- **Entries taken from a collection**
#####

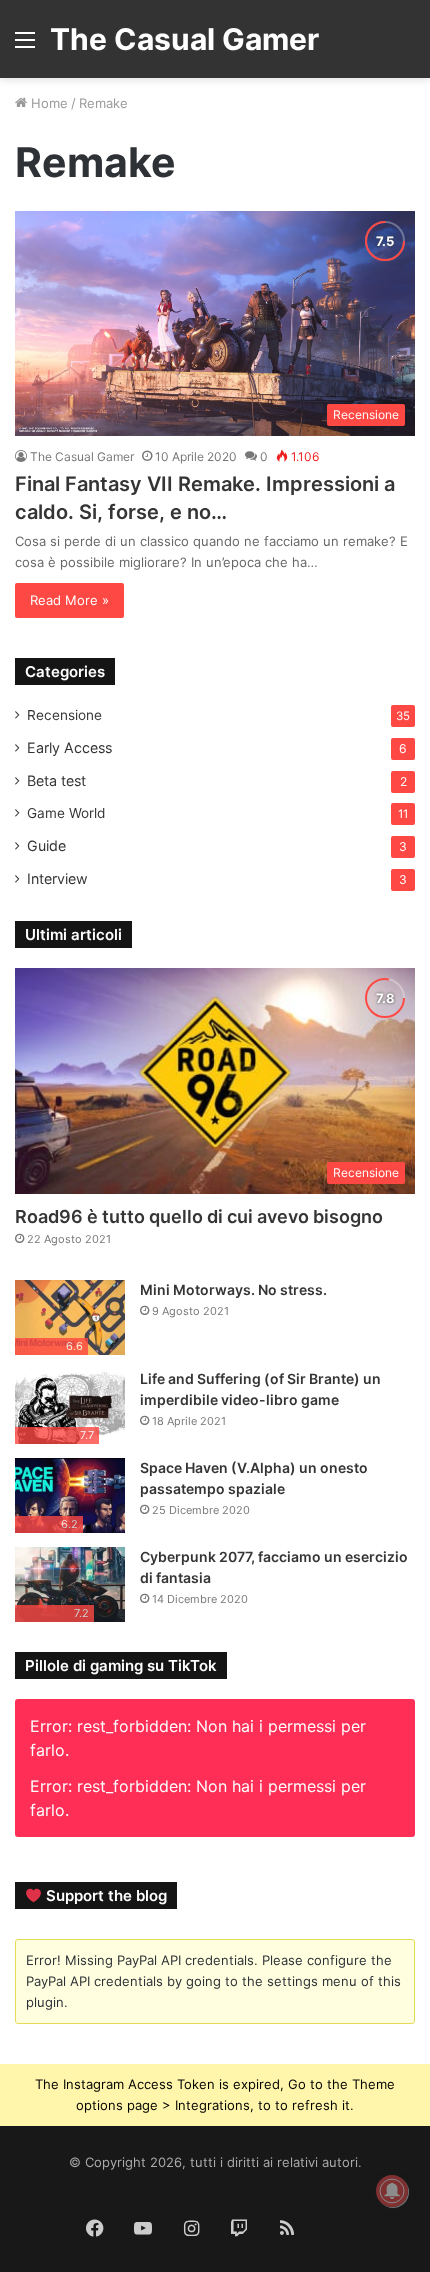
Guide (46, 845)
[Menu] (25, 46)
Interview (57, 878)
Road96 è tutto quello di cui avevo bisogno (199, 1216)
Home (47, 103)
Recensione (64, 715)
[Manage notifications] (392, 2191)
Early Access (69, 747)
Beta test (56, 780)
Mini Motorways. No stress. (233, 1289)
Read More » (69, 600)
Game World (66, 813)
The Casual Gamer (82, 456)
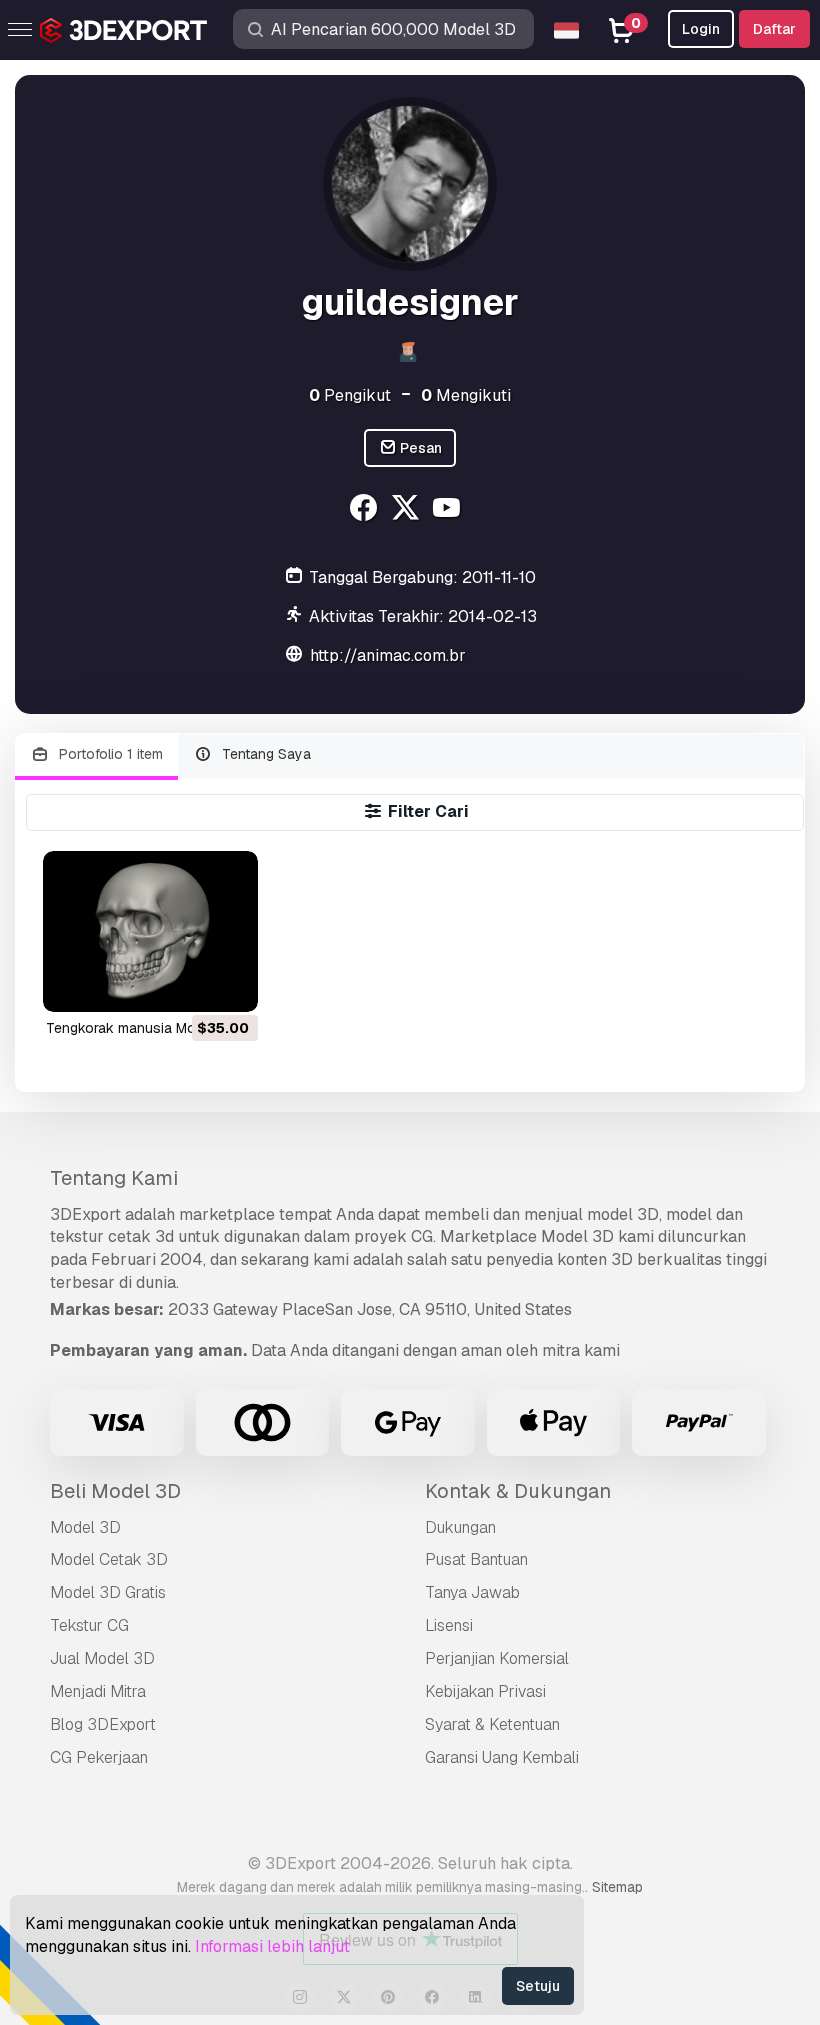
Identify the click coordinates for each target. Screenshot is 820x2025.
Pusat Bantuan (476, 1559)
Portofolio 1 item (109, 754)
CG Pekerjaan (99, 1757)
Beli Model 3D (115, 1491)
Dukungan (460, 1527)
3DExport (85, 1214)
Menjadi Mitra (98, 1691)
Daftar (774, 29)
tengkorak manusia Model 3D (141, 1028)
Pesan (419, 448)
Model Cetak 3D (109, 1559)
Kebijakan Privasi (485, 1691)
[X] (407, 510)
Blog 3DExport (103, 1724)
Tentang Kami (114, 1178)
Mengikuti (466, 395)
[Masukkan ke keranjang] (188, 984)
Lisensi (449, 1625)
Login (701, 29)
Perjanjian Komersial (497, 1658)
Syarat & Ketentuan (492, 1724)
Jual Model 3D (102, 1658)
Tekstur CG (89, 1625)
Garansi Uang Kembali (502, 1757)
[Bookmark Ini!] (229, 984)
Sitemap (617, 1887)
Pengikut (350, 395)
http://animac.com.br (388, 655)
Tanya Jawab (472, 1592)
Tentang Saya (264, 754)
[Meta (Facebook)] (365, 510)
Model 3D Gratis (108, 1592)
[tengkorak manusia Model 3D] (150, 931)
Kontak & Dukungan (518, 1491)
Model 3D (85, 1527)
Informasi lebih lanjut (272, 1946)
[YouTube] (449, 510)
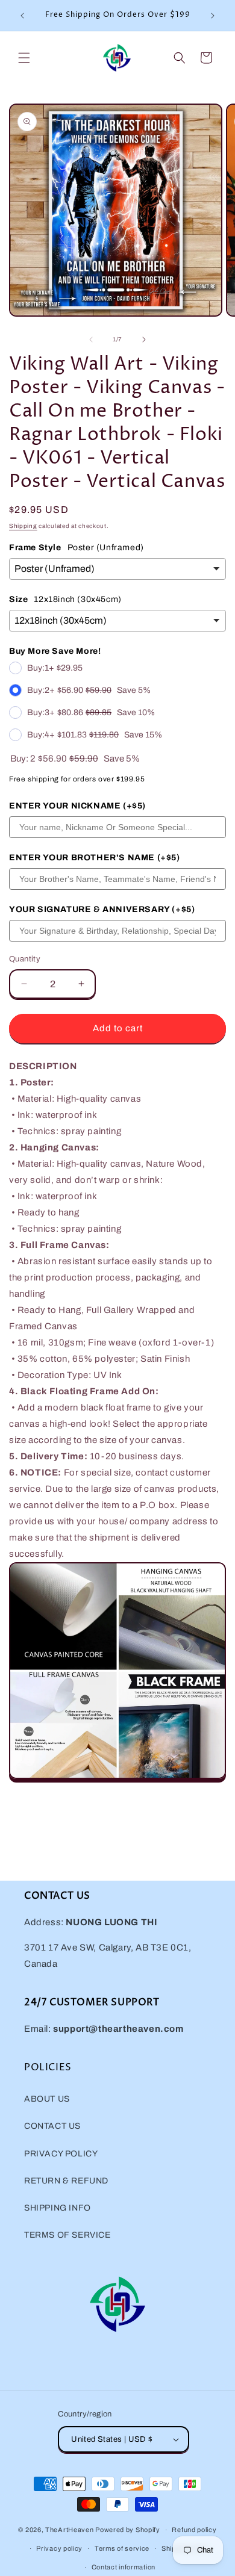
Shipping (23, 526)
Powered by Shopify (127, 2529)
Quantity (24, 959)
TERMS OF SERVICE (67, 2234)
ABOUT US (47, 2098)
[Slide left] (91, 339)
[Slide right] (144, 339)
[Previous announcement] (22, 15)
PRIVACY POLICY (61, 2153)
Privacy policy (59, 2548)
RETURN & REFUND (66, 2180)
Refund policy (194, 2529)
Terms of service (122, 2548)
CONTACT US (52, 2126)
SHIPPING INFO (57, 2207)
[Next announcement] (212, 15)
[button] (24, 58)
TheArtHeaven (69, 2529)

#####

- **TASK ITEM**
Could you find every line in the records above that contains the word "Model" and copy it?

- **TASK ANSWER**
Beli Model 3D (115, 1491)
tengkorak manusia Model 3D (141, 1028)
Model Cetak 3D (109, 1559)
Jual Model 3D (102, 1658)
Model 3D Gratis (108, 1592)
[tengkorak manusia Model 3D] (150, 931)
Model 3D (85, 1527)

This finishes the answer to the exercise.